By transition, we mean electrification of the world to replace fossil fuels - coal, oil and gas - whose CO2 emissions warm the climate.
We must also intend to adapt processes and "massively train even more engineers (...) while maintaining the basis of excellence", summarizes Ms. Magnin during an interview with AFP.
“We have very big holes in the production of engineers, even if we have a very high quality system,” she adds.
Many employers, particularly in high-tech industries, “report their difficulty in recruiting technical profiles for their factories”, notes McKinsey in the report “Redefining industrial strategies in the light of major recent changes” published this summer.

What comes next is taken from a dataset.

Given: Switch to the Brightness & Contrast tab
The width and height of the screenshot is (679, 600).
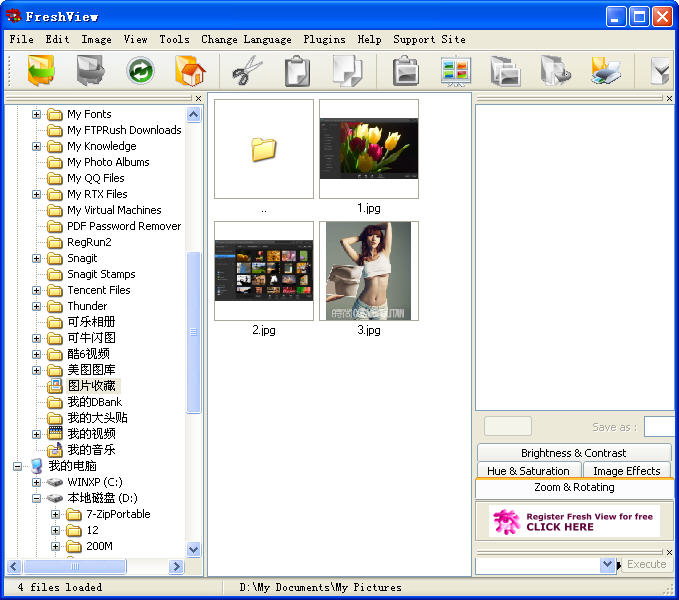Looking at the screenshot, I should pos(573,453).
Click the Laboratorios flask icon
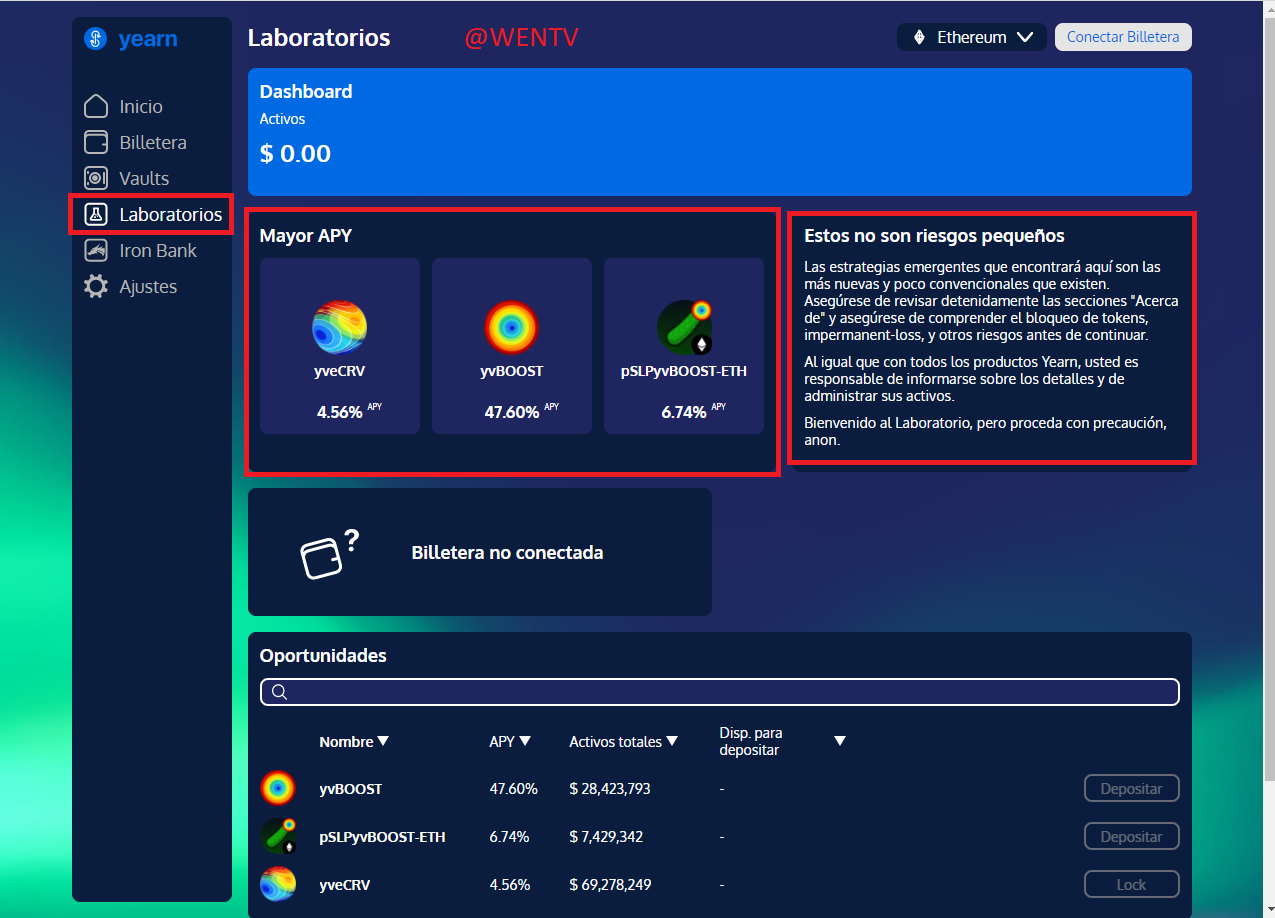This screenshot has width=1275, height=918. coord(96,214)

“We are witnessing a kind of free-for-all, industrialists cannot find the skills they need,” declared Wednesday Marc Rumeau, president of the Association of Engineers and Scientists of France (IESF) during the presentation of the 2023 engineers observatory.
“Industrial Renaissance”
While France needs 60.000 additional engineers each year, it only has 44.000 new graduates per year, according to IESF which highlights the very low unemployment rate in the profession (2,7%).
The transition projects over the coming decades will range from metal recycling to non-polluting air conditioners or heaters, including automobile electric batteries, new fuels, electrolysers and even the relaunch of nuclear power.
“We will especially need a lot of engineers in the first phase, then gradually a lot of technicians for the implementations,” explains Philippe Boucly, president of France Hydrogène, which brings together players in the booming sector.
Hydrogen is a textbook case. It must move from the chemical sector to the energy sector. Gray hydrogen, a high CO2 emitter, produced today from methane, must give way to clean hydrogen, resulting from the electrolysis of water with carbon-free electricity. It must replace fossil coal to make steel and be used to store renewable energy.
So many new machines and processes to be launched, which characterize an “industrial renaissance”, according to Hugues Lavandier, co-author of the McKinsey report.
“Attract more young girls”
For Laurent Tardif, president of the Federation of Electrical, Electronic and Communication Industries (FIEEC) and administrator of Centrale-Supelec, one of the largest and most prestigious French engineering schools, the only solution to increase the workforce without lowering the level - that is to say without eliminating the selective preparatory classes for mathematics and post-baccalaureate physics - "is to attract more young girls" in scientific preparatory courses, a still very male bastion.
Two years ago, Centrale Supelec launched "summer camps" at its Saclay headquarters during the summer, welcoming second-year students and their families, in order to show them the school and explain to them what an engineer does.
“We had 40 young girls the first year and 150 last year, for the entrance exam,” explains Mr. Tardif.
Other initiatives are promoted, such as “Cap ingénieuse” to introduce science to primary school children by engineering students, in order also to “deconstruct gender prejudices”.
But progress is struggling to materialize. For a decade, the proportion of girls has stagnated at around 28% of students in the 204 French schools, and they represent only 24% of the 1,11 million active engineers, with significant gender pay gaps, shows the IESF survey.